Tacloban, the Philippine city ravaged by Typhoon Haiyan last week, appears on the brink of complete abandonment, with the mayor urging surviving residents to flee. Relief supplies are to be found just outside the city, but a range of physical and human obstacles are making it difficult if not impossible to deliver them.
Will Tacloban recover in the long run? Politics will play a role -- can the government afford to subsidize relocation into the area in the same way the United States did after Hurricane Katrina? Geologic considerations might factor in as well. The Leyte Gulf, after all, looks kind of like an upside-down funnel, and Tacloban's location at the narrow part of the funnel poses the same sort of hydrologic challenges as New York's location at an interior corner of the East Coast. There might be some argument for buying out the owners of what remains and starting over in a less dangerous location. But ultimately, rebuilding is a question of economics. Before the typhoon, it made sense for some 200,000 people to live in Tacloban. Will it make sense now?
For some time, the conventional wisdom among economists was that cities bounced back from disasters. Hiroshima and Nagasaki are two data points often cited in support of this view. The atomic devastation of these Japanese cities was different in some respects, however. The bombs targeted the center of town, leaving the outer ring of the metropolis more or less intact. Sufficient infrastructure remained intact in Hiroshima to allow limited streetcar service to resume just three days after the bomb. There was a fundamental logic in taking a devastated landscape in the middle of a sizable suburban ring and making a city out of it.
Most importantly, Hiroshima and Nagasaki were thriving cities before the war. Demand for residence in those cities, in other words, was strong -- and the rational response to a reduction in the "supply" of those cities was to rebuild.
Port-au-Prince, Haiti, is a more current example of the phenomenon. The city was devastated by the 2010 Earthquake, but given the almost utter lack of economic opportunity elsewhere in Haiti -- Port-au-Prince is home to 28% of Haiti's population but over 90% of the nation's manufacturing jobs -- there was no other place for the residents to go. It is the only part of the country with reliable electric service, and possesses the only modern port and air facilities.

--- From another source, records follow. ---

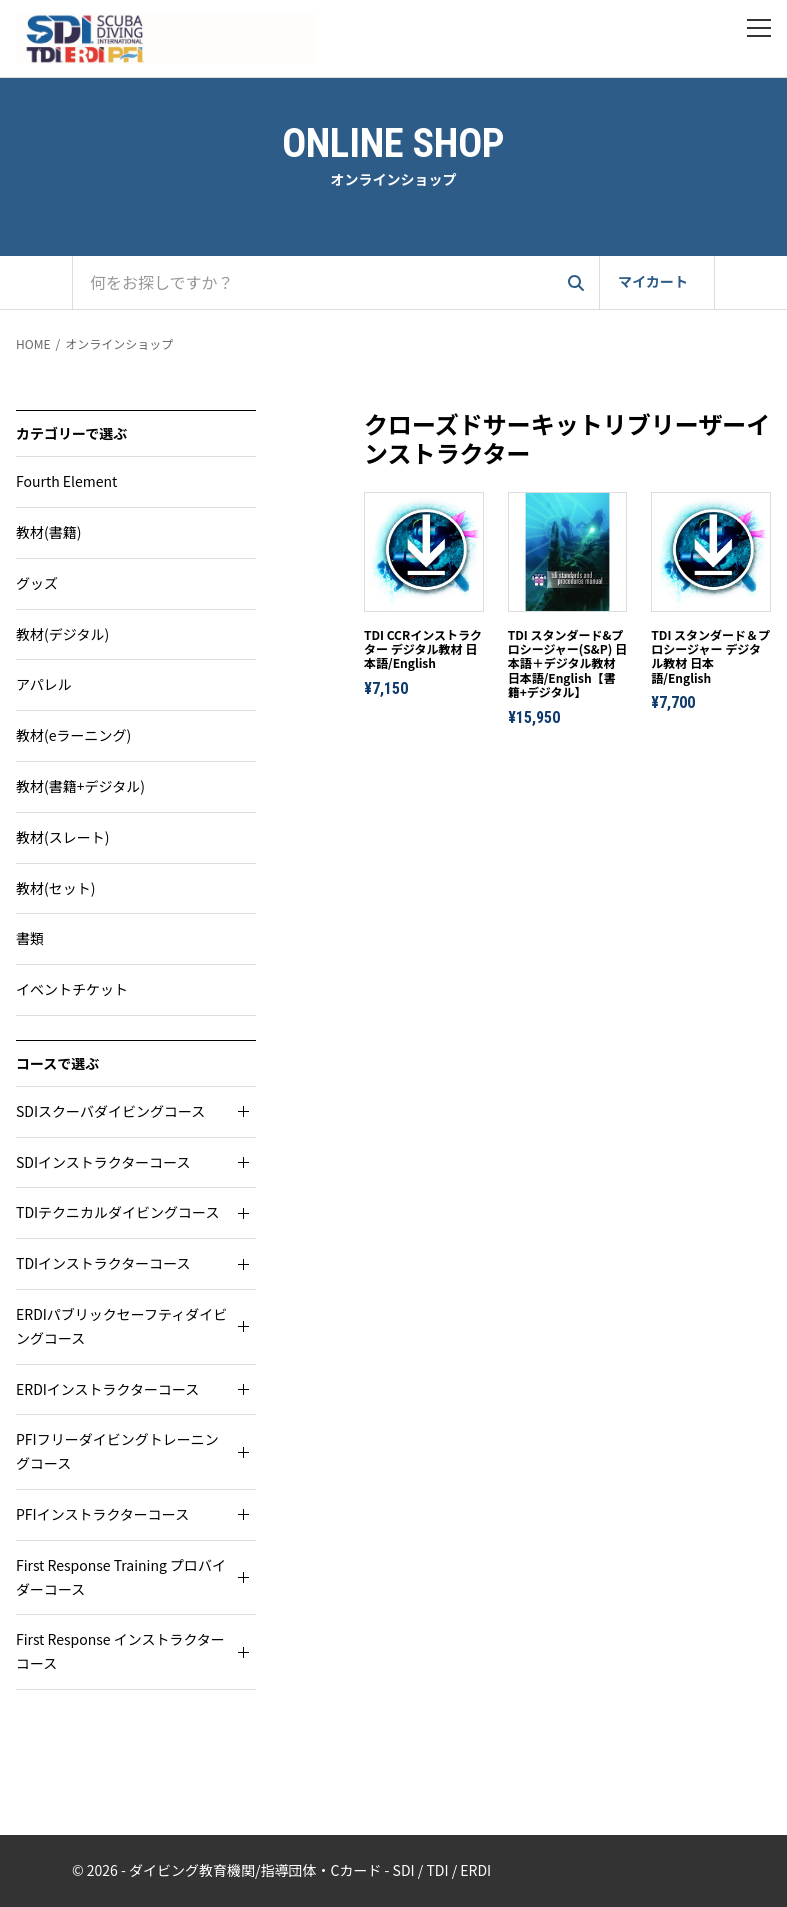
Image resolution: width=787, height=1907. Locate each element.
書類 (30, 938)
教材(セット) (55, 888)
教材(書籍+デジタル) (80, 786)
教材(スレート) (62, 837)
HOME (33, 343)
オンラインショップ (119, 343)
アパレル (44, 684)
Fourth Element (66, 481)
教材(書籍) (48, 532)
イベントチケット (72, 989)
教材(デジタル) (62, 634)
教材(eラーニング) (73, 735)
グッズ (37, 583)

A couple of years ago I made the argument that the same dynamics would not take root in cities experiencing decline before disaster struck, thinking specifically of New Orleans post-Katrina but also of some of the German cities affected by firebombing during World War II. When a city is in decline, a certain segment of the population remains there primarily because the housing becomes cheaper over time. Able-bodied workers might leave a city with no jobs, but a family living on disability or social security would not be bothered by a lack of economic opportunity. As the able-bodied leave the city, the houses remain, and the excess supply puts downward pressure on prices. For renters, this is nothing but good news. For owners, the news is not so good, but the disappearence of home equity makes it more difficult to contemplate affording life elsewhere.
When a disaster comes along and destroys the housing stock, the "excess supply" problem is solved, in a somewhat brutal sense, and downward pressure on prices ceases. This is exactly what happened in New Orleans. No longer a cheap place to live, the city remains about 25% smaller than it was in the 2000 Census. The demographics of the city have shifted predictably as well, skewing towards a more affluent population.
Which of these possible trajectories best fits Tacloban? Population statistics indicate that the region has experienced steady growth in recent decades. By regional standards it has been economically prosperous, and its waterfront location brings obvious risks but also certain advantages. In the coming weeks the city may well experience a near-total evacuation along the lines of post-Katrina New Orleans. But if history is any guide that is where the similarity will end.